Would it do any harm for me to remove the stitch myself? Also the area where the stitches are is now a white gum surface rather than pink – is this normal?
These are all pretty simple questions for your dentist to answer. You need to give them a call.
In general terms:
If an individual stitch that has been placed to stabilize tissues is extremely loose, then we’d agree that it is no longer serving its function, and at least in theory is actually retarding the healing process.
But if what seems loose is a part of continuous stitches (where cutting one undoes others), or what has been seen has been misinterpreted, then at just 4 days (according to our tissue healing graph) removal might be problematic.
The white gum tissue you notice might be tissue that has been traumatized during your procedure. During the healing process your body may find that some tissue can’t be or shouldn’t be salvaged. As such, it will reduce the blood flow to it.
All of the above is just general information. Only your dentist can tell you how these issues apply to your case.
Stitches in cheek.
Hey I had 3 wisdom teeth removed and the dentist stitched the wounds close. It’s looks as if he has stiched them to the cheek. Is this normal?
You’ll need to check back with your dentist for specifics about your case but generally, there is no clear demarcation between the skin of the cheek and the gums surrounding the area of a 3rd molar. And in order to be able to close the extraction wound, the stitches placed may need to impinge somewhat on what’s interpreted as being cheek tissue.

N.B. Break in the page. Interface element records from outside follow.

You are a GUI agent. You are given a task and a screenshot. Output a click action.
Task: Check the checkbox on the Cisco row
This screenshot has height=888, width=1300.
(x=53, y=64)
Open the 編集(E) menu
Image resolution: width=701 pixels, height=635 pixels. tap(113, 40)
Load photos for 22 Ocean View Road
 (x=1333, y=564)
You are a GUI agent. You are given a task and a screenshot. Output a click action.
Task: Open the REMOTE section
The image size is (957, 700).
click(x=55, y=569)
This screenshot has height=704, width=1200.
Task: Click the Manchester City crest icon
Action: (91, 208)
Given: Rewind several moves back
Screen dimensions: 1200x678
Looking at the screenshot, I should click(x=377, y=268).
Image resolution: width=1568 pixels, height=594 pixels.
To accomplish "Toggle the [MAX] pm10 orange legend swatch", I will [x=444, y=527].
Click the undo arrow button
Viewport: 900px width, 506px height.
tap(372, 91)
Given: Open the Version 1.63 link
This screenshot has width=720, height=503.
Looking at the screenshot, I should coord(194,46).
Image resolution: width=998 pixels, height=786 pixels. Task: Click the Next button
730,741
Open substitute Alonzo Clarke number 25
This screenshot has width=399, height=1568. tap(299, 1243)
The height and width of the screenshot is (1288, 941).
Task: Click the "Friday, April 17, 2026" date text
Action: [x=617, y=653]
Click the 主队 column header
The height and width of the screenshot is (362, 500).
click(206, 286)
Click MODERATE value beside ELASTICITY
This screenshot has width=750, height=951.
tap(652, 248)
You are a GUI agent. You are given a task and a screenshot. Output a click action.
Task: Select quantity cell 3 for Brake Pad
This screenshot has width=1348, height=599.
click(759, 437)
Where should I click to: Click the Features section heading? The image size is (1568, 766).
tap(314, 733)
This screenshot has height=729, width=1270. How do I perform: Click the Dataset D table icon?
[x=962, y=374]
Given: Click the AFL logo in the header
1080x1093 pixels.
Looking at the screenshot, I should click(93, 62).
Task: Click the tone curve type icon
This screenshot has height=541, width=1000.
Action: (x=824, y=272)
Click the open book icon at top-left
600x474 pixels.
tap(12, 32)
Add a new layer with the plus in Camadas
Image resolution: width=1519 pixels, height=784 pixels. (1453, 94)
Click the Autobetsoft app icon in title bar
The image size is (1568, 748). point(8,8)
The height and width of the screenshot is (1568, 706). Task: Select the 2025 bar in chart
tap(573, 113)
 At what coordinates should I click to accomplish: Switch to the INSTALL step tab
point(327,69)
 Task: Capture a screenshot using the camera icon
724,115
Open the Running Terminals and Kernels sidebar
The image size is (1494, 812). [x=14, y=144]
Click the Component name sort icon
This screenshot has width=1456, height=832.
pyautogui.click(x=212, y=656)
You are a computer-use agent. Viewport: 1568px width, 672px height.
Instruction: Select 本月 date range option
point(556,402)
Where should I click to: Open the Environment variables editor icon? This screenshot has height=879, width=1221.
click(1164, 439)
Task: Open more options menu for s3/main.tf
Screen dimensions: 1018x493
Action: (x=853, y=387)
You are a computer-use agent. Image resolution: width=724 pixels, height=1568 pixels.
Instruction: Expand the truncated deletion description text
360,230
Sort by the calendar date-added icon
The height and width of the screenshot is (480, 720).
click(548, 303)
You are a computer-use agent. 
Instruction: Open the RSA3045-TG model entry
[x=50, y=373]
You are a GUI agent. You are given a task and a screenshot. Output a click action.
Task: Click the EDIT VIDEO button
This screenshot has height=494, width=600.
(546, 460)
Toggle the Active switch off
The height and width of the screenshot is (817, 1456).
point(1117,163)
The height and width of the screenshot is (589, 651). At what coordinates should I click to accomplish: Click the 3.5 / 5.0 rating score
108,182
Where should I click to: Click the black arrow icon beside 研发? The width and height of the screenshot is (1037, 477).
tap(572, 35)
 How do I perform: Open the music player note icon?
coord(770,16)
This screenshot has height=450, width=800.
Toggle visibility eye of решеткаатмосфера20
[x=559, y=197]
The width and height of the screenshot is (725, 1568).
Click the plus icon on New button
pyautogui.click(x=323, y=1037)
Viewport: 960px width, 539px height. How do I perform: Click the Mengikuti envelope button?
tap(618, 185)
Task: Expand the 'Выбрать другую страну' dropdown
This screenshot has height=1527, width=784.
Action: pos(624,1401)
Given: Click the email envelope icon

Due to Covid-19 Pandemic, dental offices are closed, preventing post surgical exam and suture removal. How long can sutures remain?
It’s not possible to provide an answer for your specific case. Surely someone must be answering emergency calls for your dentist and you can discuss matters with them.
In general terms:
Following oral surgery, non-absorbable stitches are usually left in place for 7 to 10 days, here’s why.
And generally, after they have served their purpose (often/typically as an aid in strengthening the healing wound), leaving them in place for longer tends to delay healing.
It’s common that toward the end of the stitches’ intended lifespan, they have started to loosen and sag (just part of the evidence that they no longer are needed). And especially if so, they are usually easily removed, as explained here.
Not removing them leads to the potential that some of the suture material will remain within the tissues as it fragments and deteriorates. And while not usually resulting in a significant complication, isn’t the ideal scenario. (More details here.)